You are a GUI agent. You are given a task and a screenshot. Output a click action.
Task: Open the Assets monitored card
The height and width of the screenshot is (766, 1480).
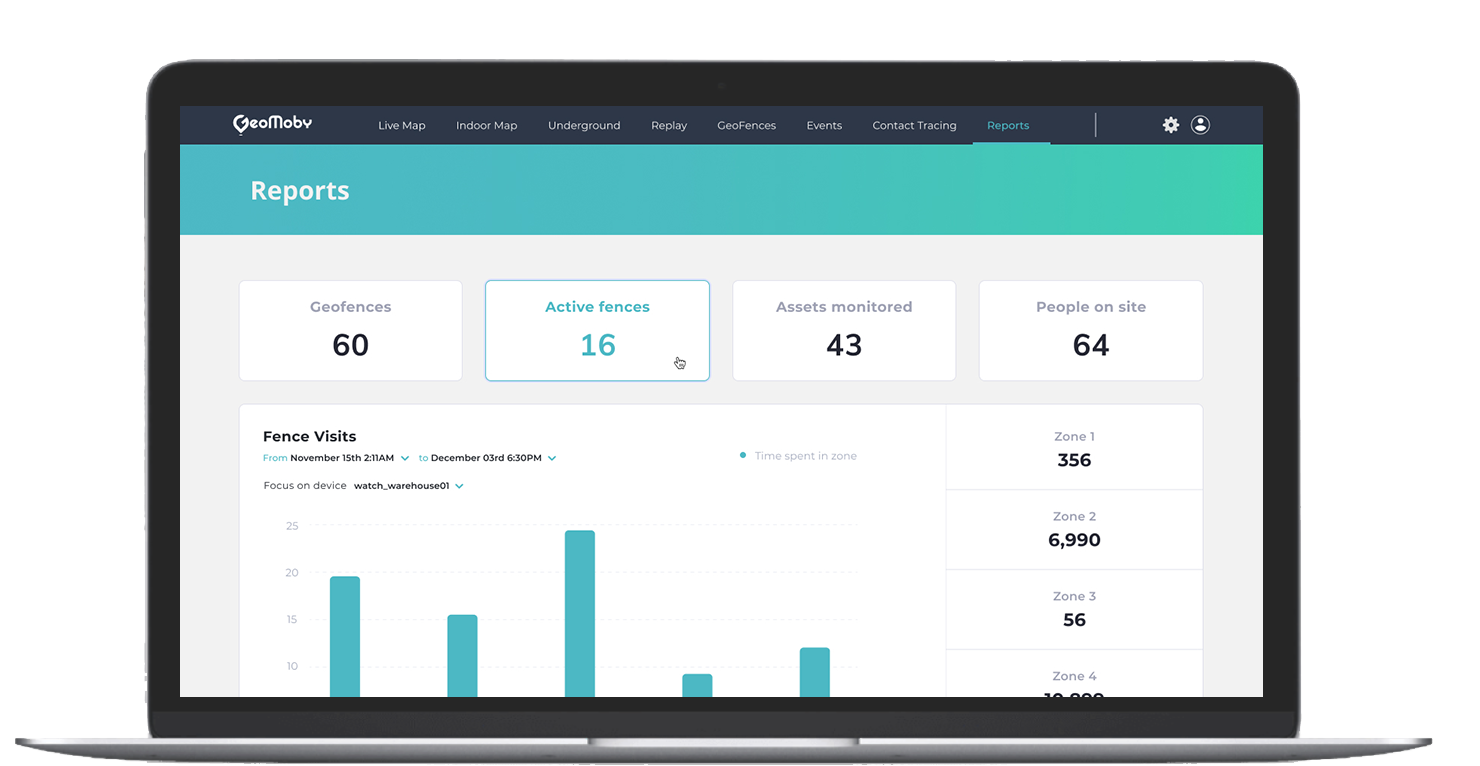click(843, 330)
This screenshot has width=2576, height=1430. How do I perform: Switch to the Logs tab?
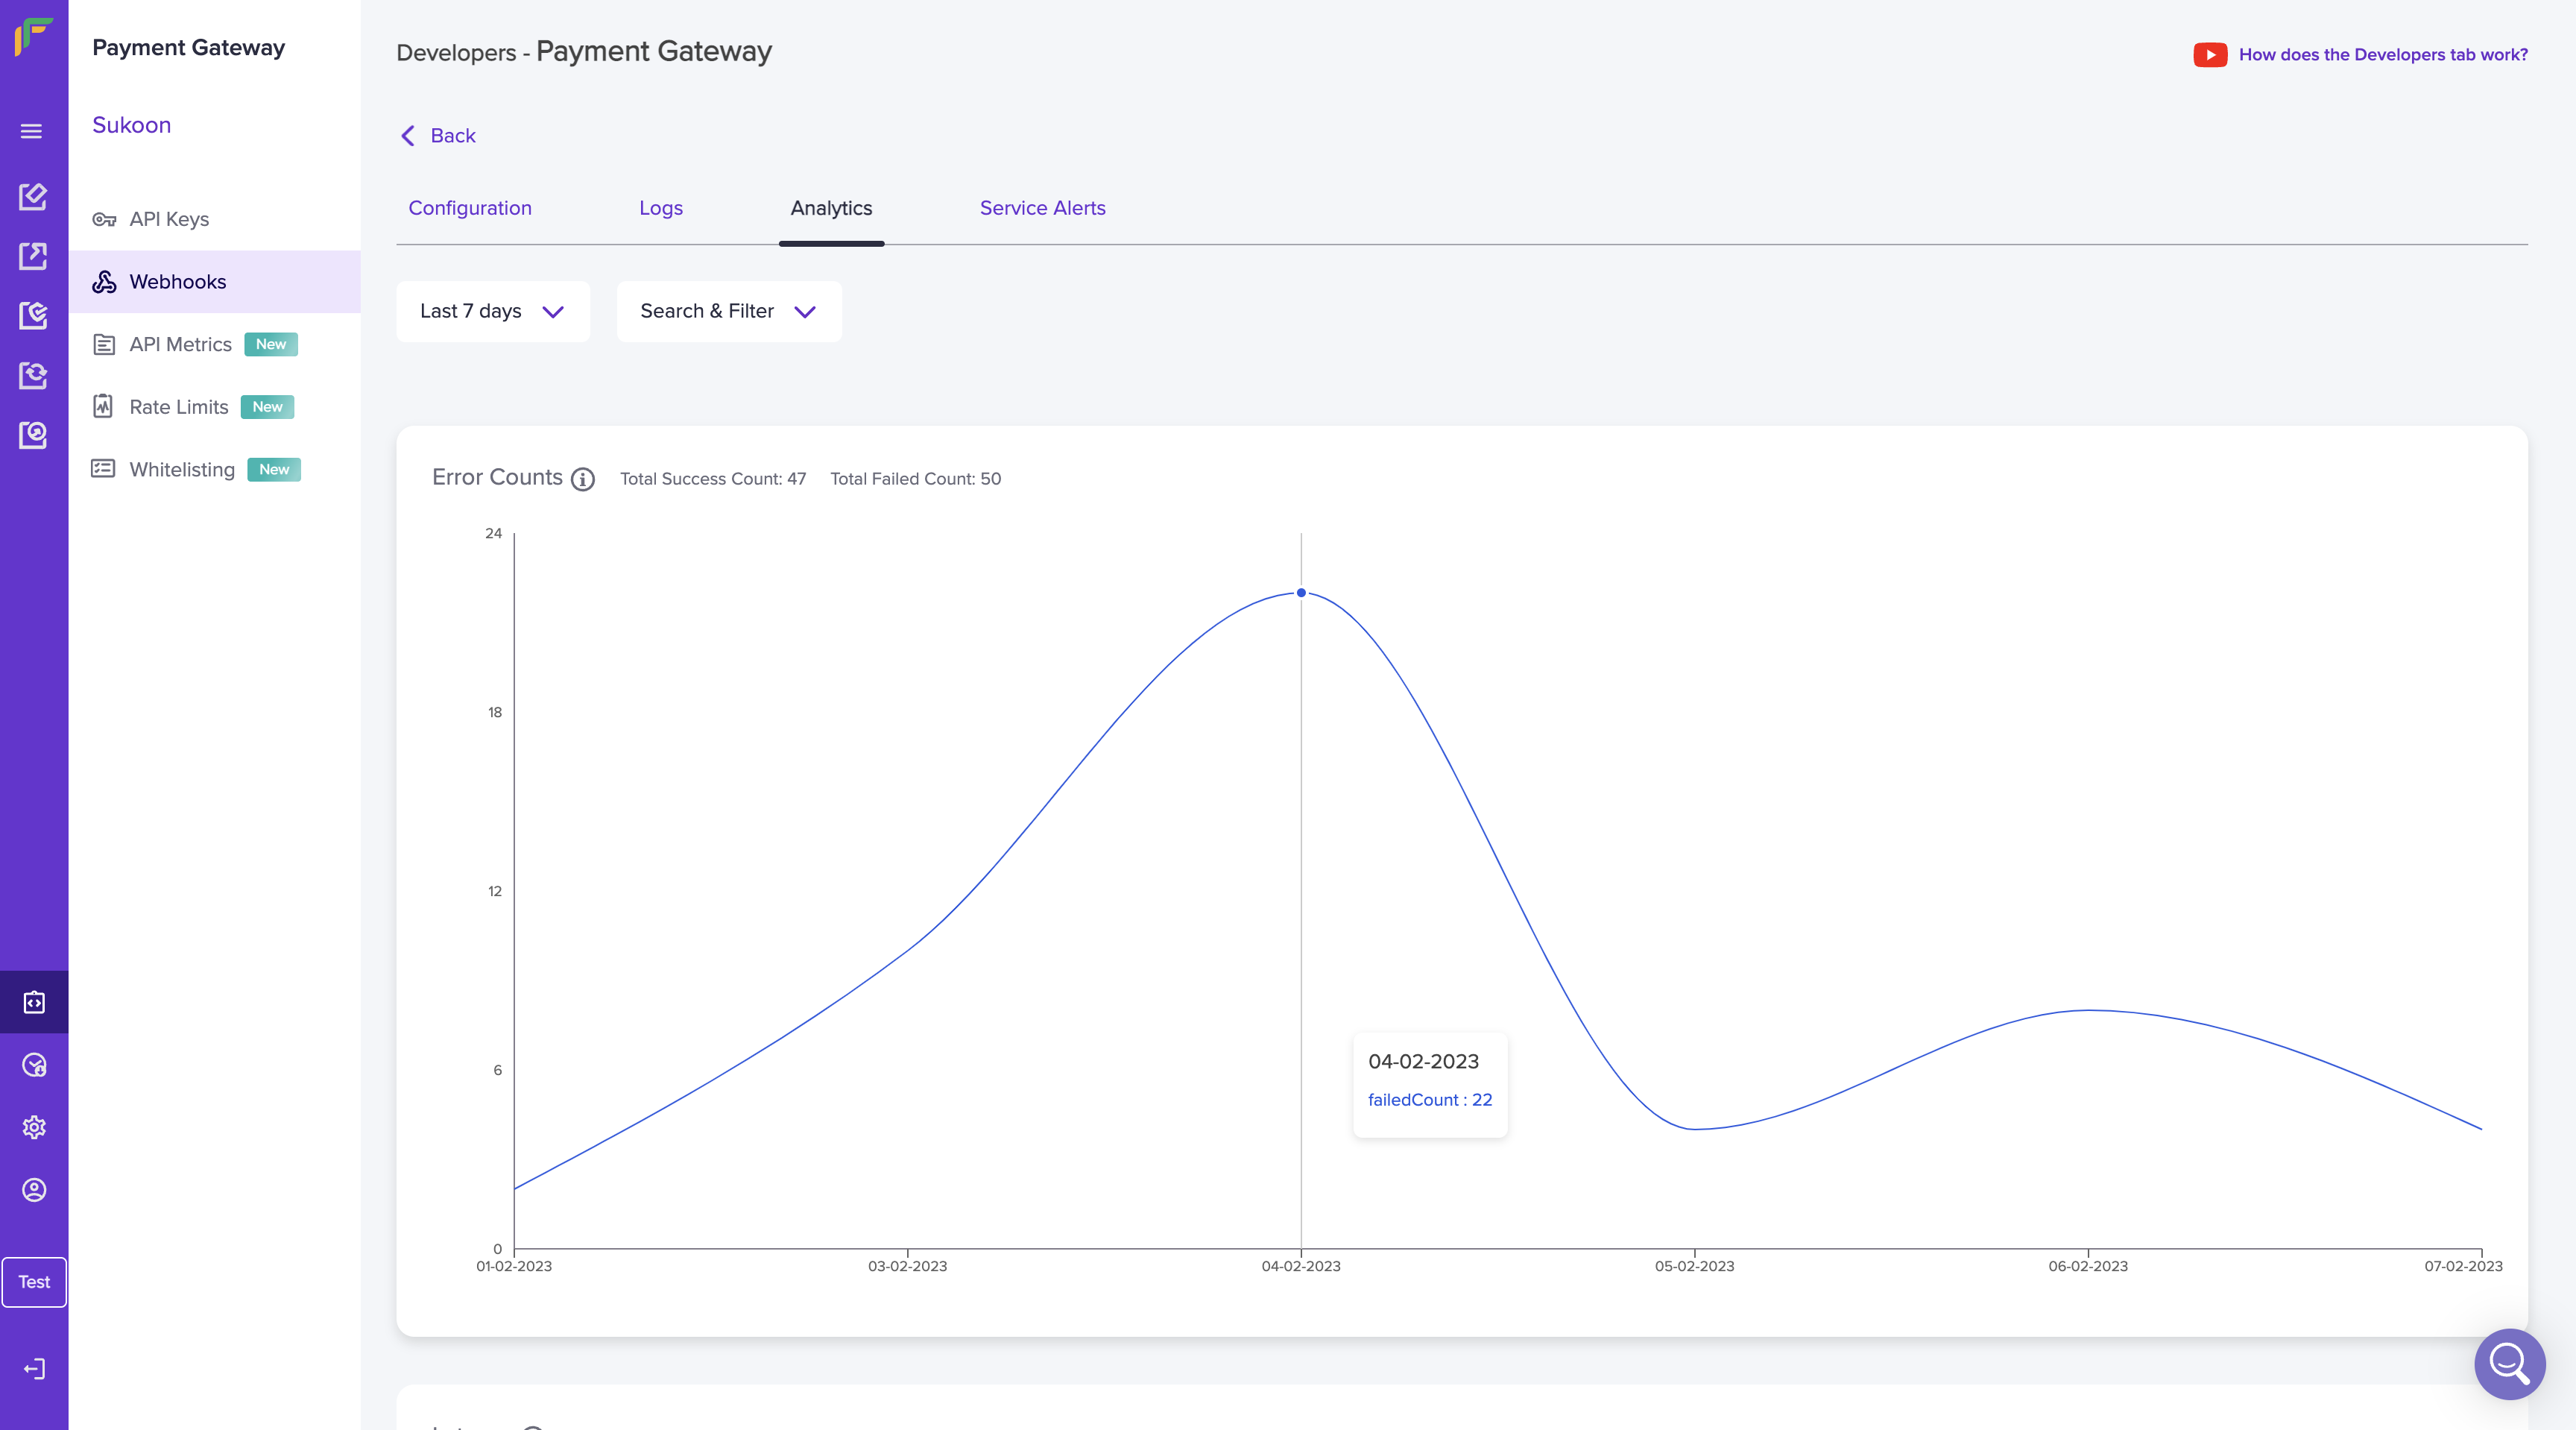(x=660, y=208)
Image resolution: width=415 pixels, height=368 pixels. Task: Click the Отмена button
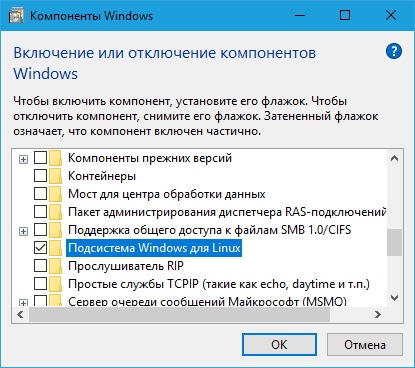[x=365, y=345]
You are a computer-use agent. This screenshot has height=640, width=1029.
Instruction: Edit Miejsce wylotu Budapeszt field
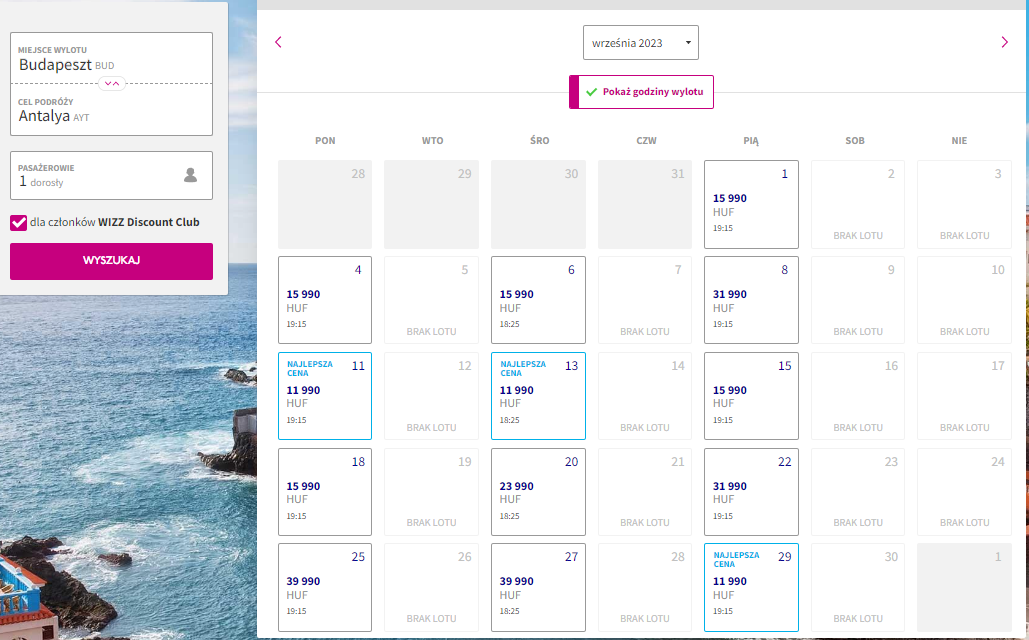112,58
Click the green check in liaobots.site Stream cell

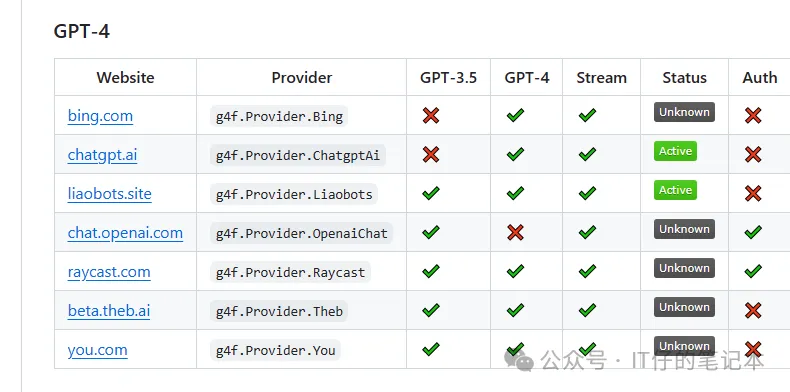pos(587,193)
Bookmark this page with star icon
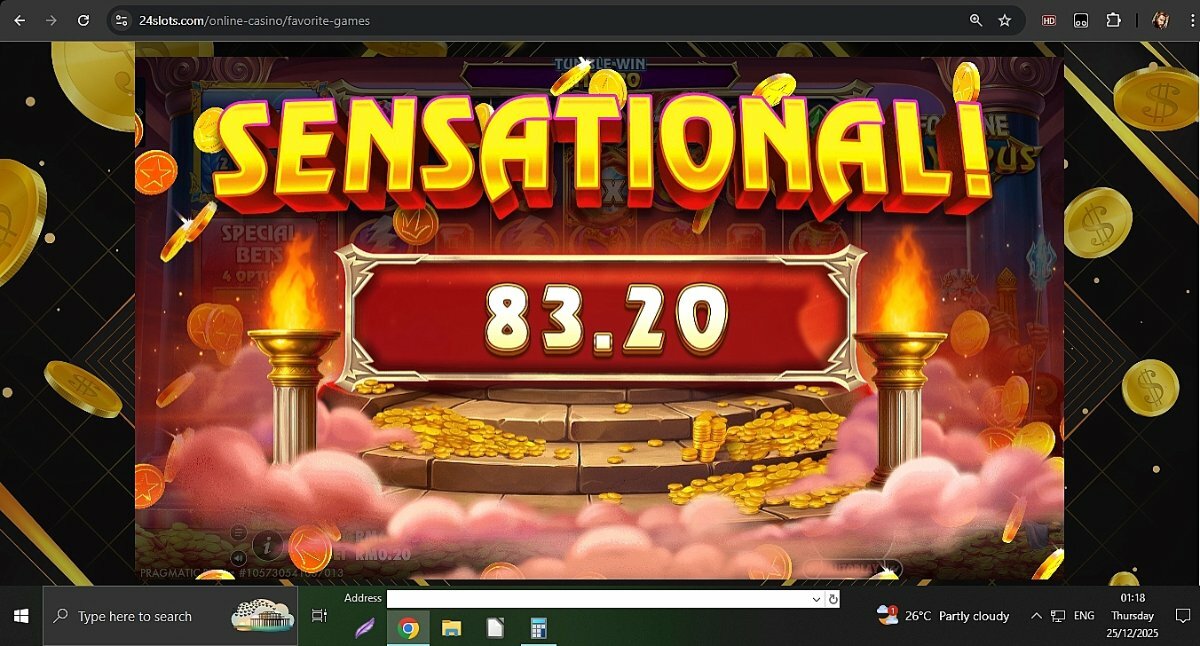 point(1005,20)
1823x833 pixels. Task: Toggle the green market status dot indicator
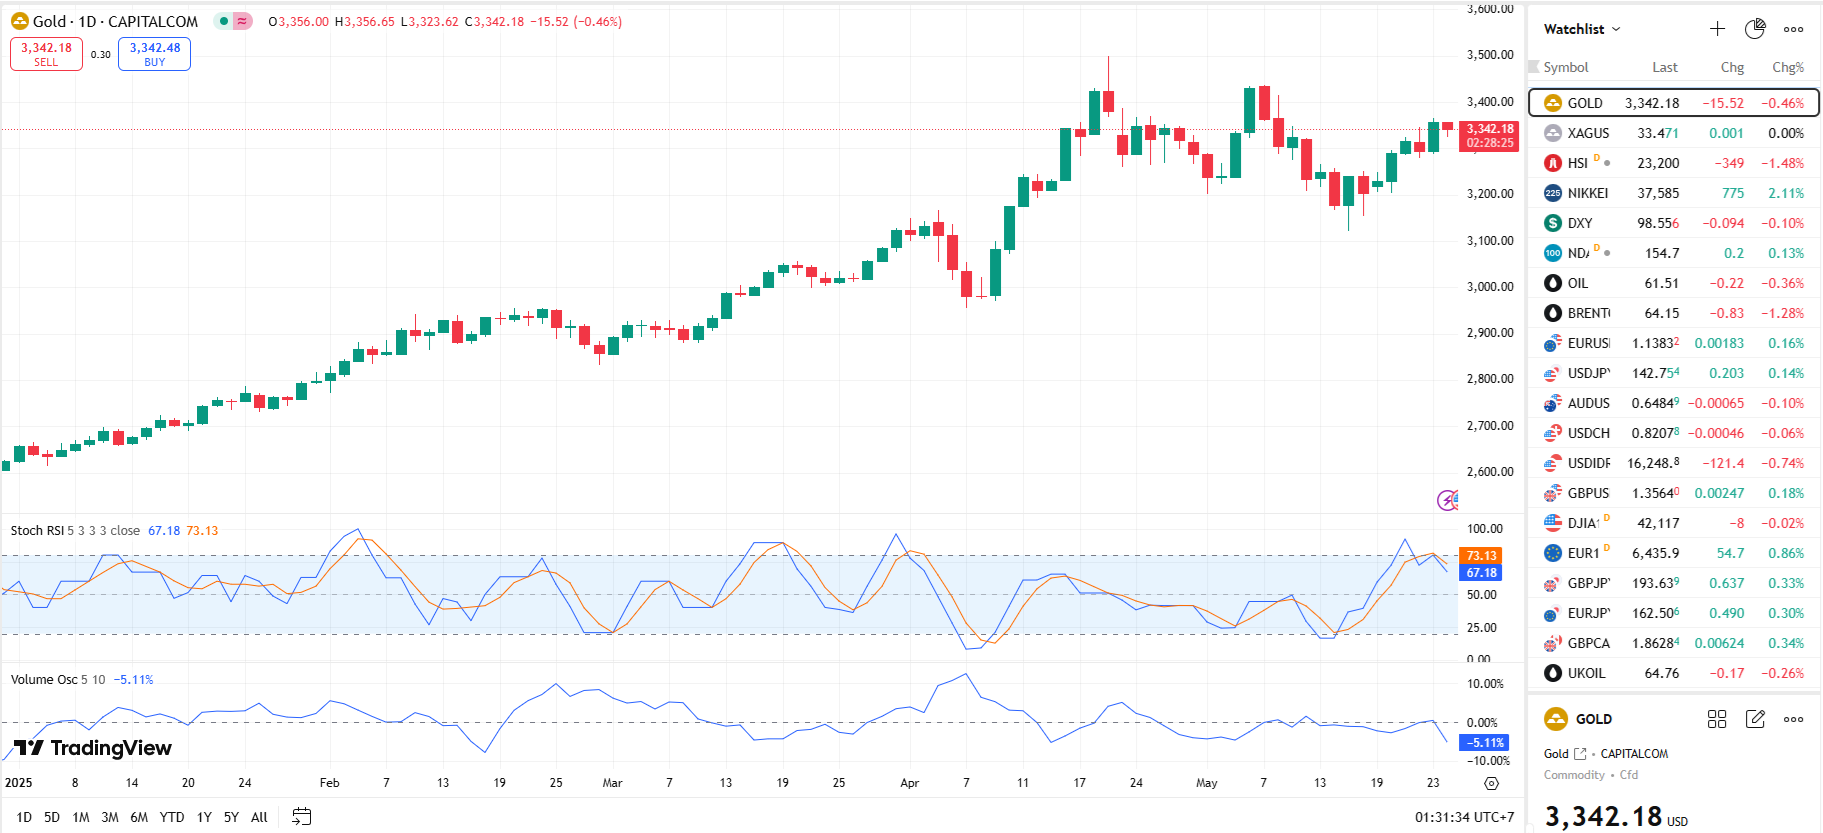(x=224, y=21)
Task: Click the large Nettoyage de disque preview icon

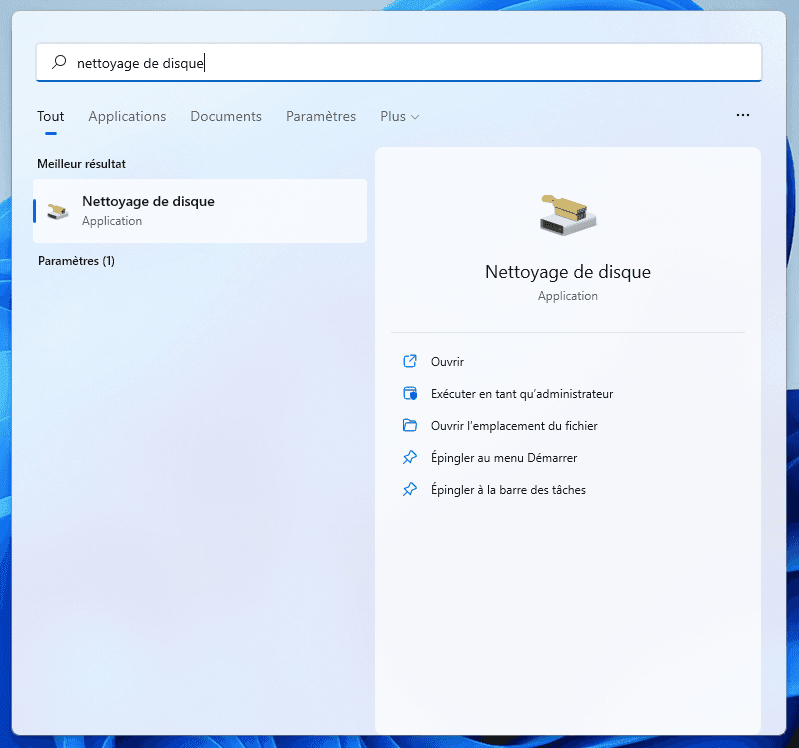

**JOB:**
Count the lines in the listing above that contain the string "width", with case counting, and reply with the number alone.

**EXERCISE SOLUTION:**
4